È scomparso a 68 anni Kenny Morris, primo batterista dei Siouxsie And The Banshees e figura centrale nella fase iniziale della band inglese. Attivo nel gruppo tra il 1977 e il 1979, Morris contribuì in modo decisivo alla definizione della loro formula sonora, lasciando un’impronta profonda nonostante una permanenza relativamente breve. La sua batteria è presente nei primi due album, "The Scream" (1978) e "Join Hands" (1979), dischi fondamentali per l’estetica post-punk britannica. Il suo stile secco, ossessivo e martellante divenne uno degli elementi distintivi della prima incarnazione delle Banshees, tanto da essere citato come influenza diretta da Stephen Morris, drummer dei Joy Division e dei New Order.
Nel libro "Goth", Lol Tolhurst dei Cure attribuisce a Morris un ruolo chiave nella costruzione dell’immagine e del suono delle Banshees: "I Banshees come band avevano una sorta di potenza monocromatica che proveniva principalmente dalla batteria di Kenny Morris e dalla chitarra di John McKay, sostenuta dal basso pulsante di Steven Severin. Il fatto che la batteria fosse grande e nera, come la maggior parte degli strumenti, aiutava. Niente strumenti hippie a raggiera per i Banshees!". La sua scomparsa è stata ricordata anche da Murray Chalmer, direttore della comunicazione di Emi Records, con un post pubblicato sul suo profilo Instagram.
Nato a Londra nel 1957 da genitori irlandesi, Morris studiava arte e cinema quando, nel 1976, entrò brevemente nei Flowers Of Romance, il gruppo di Sid Vicious. Nello stesso anno partecipò al celebre 100 Club Punk Festival, organizzato da Malcolm McLaren. In quell’occasione Siouxsie Sioux e Steven Severin si esibirono in un set semi-improvvisato insieme a Marco Pirroni e allo stesso Sid Vicious, eseguendo una versione estrema del "Lord’s prayer" lunga circa venti minuti. Colpito da quell’esperienza, Morris entrò ufficialmente nei Siouxsie And The Banshees nel gennaio del 1977. A metà anno la formazione si completò con il chitarrista John McKay. I legami con i Cure furono stretti: quando Morris e McKay lasciarono il gruppo nel 1979, dopo una violenta discussione avvenuta durante un’esibizione in un negozio, fu Robert Smith a sostituire temporaneamente McKay alla chitarra. Alla batteria arrivò poi Budgie degli Slits.

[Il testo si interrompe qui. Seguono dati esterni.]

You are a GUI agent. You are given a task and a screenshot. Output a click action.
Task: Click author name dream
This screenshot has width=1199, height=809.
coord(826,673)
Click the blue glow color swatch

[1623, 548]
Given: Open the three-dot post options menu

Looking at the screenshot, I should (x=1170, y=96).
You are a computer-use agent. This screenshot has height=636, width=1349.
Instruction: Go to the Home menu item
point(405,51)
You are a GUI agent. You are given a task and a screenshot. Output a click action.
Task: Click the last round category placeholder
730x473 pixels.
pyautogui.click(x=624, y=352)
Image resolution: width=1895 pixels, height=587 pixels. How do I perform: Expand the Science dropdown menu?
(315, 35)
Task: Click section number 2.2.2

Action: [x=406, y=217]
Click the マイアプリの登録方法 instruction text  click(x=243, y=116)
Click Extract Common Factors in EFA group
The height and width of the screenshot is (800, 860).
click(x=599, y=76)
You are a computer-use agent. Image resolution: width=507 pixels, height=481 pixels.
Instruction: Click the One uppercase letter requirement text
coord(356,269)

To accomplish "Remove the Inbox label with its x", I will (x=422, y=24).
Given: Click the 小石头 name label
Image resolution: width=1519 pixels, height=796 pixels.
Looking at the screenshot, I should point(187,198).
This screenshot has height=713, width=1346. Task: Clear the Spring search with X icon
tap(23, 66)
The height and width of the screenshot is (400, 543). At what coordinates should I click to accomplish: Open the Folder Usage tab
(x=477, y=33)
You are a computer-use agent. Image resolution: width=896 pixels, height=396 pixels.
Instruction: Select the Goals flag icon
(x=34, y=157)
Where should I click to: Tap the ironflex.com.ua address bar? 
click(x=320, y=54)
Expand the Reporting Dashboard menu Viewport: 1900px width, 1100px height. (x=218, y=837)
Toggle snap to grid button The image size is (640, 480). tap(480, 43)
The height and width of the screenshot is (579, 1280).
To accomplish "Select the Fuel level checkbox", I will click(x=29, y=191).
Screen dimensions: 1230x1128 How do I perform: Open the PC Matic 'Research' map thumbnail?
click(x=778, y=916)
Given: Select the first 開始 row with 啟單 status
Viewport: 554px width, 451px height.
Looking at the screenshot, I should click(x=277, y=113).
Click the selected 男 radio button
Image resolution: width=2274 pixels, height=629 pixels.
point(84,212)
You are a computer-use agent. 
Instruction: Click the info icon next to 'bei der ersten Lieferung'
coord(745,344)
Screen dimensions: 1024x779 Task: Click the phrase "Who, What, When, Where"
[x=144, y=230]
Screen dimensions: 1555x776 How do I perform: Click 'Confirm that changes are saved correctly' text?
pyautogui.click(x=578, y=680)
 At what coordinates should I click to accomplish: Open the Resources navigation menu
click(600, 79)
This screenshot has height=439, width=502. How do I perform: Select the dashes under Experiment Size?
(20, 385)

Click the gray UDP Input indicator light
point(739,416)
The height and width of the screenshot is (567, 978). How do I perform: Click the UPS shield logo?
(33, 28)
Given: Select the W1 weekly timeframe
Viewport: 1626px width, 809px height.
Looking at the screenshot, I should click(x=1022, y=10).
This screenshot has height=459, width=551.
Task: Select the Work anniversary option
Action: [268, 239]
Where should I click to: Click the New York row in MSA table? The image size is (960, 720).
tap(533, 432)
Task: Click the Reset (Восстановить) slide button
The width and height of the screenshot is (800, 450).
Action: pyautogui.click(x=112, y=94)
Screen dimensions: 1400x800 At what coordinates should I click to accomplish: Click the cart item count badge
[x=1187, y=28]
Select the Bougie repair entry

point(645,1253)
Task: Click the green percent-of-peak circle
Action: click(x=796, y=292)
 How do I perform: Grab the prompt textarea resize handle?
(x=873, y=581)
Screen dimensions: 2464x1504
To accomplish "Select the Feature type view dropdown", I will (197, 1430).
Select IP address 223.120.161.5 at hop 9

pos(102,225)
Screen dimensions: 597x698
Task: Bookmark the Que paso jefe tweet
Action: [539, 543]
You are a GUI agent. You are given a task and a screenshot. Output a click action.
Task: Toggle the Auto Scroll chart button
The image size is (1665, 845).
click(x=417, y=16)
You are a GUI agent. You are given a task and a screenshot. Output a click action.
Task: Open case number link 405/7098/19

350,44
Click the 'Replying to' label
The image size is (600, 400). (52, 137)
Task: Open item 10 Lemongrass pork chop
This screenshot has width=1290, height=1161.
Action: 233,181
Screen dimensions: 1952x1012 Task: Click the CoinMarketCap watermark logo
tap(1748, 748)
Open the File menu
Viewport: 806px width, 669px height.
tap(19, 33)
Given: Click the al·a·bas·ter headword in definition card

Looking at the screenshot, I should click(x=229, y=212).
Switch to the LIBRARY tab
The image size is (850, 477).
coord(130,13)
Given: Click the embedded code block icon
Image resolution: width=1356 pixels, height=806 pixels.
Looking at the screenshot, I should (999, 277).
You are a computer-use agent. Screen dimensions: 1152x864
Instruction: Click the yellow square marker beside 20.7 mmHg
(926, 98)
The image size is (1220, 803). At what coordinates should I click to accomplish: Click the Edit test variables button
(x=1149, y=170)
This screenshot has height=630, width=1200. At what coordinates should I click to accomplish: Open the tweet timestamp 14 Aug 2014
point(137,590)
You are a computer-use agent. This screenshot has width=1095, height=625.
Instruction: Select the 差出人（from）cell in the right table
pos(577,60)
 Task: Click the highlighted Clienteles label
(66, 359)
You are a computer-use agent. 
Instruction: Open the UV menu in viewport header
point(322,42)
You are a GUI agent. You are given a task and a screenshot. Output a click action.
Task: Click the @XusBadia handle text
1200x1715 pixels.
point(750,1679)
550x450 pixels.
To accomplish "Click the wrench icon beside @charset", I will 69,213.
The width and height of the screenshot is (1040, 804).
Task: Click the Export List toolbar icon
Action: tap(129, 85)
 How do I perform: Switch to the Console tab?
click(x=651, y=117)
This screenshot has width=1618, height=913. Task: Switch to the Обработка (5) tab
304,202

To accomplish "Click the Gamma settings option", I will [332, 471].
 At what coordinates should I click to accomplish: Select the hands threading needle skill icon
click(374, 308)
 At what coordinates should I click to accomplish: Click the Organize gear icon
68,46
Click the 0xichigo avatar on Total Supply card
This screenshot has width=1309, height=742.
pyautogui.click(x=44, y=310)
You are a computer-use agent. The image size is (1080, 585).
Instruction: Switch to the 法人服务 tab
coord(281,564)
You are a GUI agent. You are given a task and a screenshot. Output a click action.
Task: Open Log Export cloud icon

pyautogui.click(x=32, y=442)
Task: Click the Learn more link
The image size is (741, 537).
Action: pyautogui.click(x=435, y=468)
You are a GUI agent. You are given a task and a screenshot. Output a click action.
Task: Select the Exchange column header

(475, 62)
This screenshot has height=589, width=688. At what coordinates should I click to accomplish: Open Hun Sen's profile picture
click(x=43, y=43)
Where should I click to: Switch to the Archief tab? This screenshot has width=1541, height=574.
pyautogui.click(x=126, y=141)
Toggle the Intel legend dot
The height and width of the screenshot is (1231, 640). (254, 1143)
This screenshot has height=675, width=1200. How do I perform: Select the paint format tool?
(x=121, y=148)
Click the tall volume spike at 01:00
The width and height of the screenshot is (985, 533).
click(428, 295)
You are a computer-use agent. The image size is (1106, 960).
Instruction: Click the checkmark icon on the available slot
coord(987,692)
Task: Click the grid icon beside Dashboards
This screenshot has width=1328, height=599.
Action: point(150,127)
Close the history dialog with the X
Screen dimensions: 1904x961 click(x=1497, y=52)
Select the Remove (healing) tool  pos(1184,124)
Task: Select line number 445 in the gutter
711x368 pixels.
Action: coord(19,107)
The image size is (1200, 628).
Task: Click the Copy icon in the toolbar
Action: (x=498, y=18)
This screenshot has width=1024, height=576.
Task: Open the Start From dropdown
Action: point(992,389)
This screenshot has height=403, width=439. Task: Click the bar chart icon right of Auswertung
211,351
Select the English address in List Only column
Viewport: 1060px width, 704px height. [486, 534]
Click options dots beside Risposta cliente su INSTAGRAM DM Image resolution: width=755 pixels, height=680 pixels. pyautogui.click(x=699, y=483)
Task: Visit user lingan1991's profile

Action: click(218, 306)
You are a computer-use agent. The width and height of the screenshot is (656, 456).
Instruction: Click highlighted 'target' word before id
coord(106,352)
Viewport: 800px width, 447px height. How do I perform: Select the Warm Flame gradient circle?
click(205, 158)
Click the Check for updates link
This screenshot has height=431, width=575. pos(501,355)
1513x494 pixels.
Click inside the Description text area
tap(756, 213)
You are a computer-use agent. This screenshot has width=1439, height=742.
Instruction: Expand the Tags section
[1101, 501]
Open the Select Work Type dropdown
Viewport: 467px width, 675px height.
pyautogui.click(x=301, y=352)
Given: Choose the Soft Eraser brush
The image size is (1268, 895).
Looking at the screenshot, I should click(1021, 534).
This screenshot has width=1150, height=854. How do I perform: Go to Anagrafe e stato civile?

All’indomani della traumatica rottura con i Banshees, Morris abbandonò la band insieme al chitarrista John McKay e si trasferì a Londra, riprendendo un percorso creativo autonomo. In quella fase diede forma a lavori come "La Main Morte", progetto in cui la narrazione di Dorothy Lalanne si intrecciava alle musiche composte da lui con John Maybury e Jean-Michel Baudry. Dopo periodi di attività tra la Francia e il Sud America, decise di stabilirsi definitivamente in Irlanda, dove ha proseguito il proprio cammino come artista visivo e docente d’arte. Negli ultimi anni era tornato a suonare con la band post-punk di Dublino Shrine Of The Vampyre. Durante la pandemia aveva completato la stesura delle sue memorie, la cui pubblicazione è prevista nel corso di quest’anno. Un ultimo capitolo che chiude una traiettoria appartata ma fondamentale nella storia del post-punk britannico.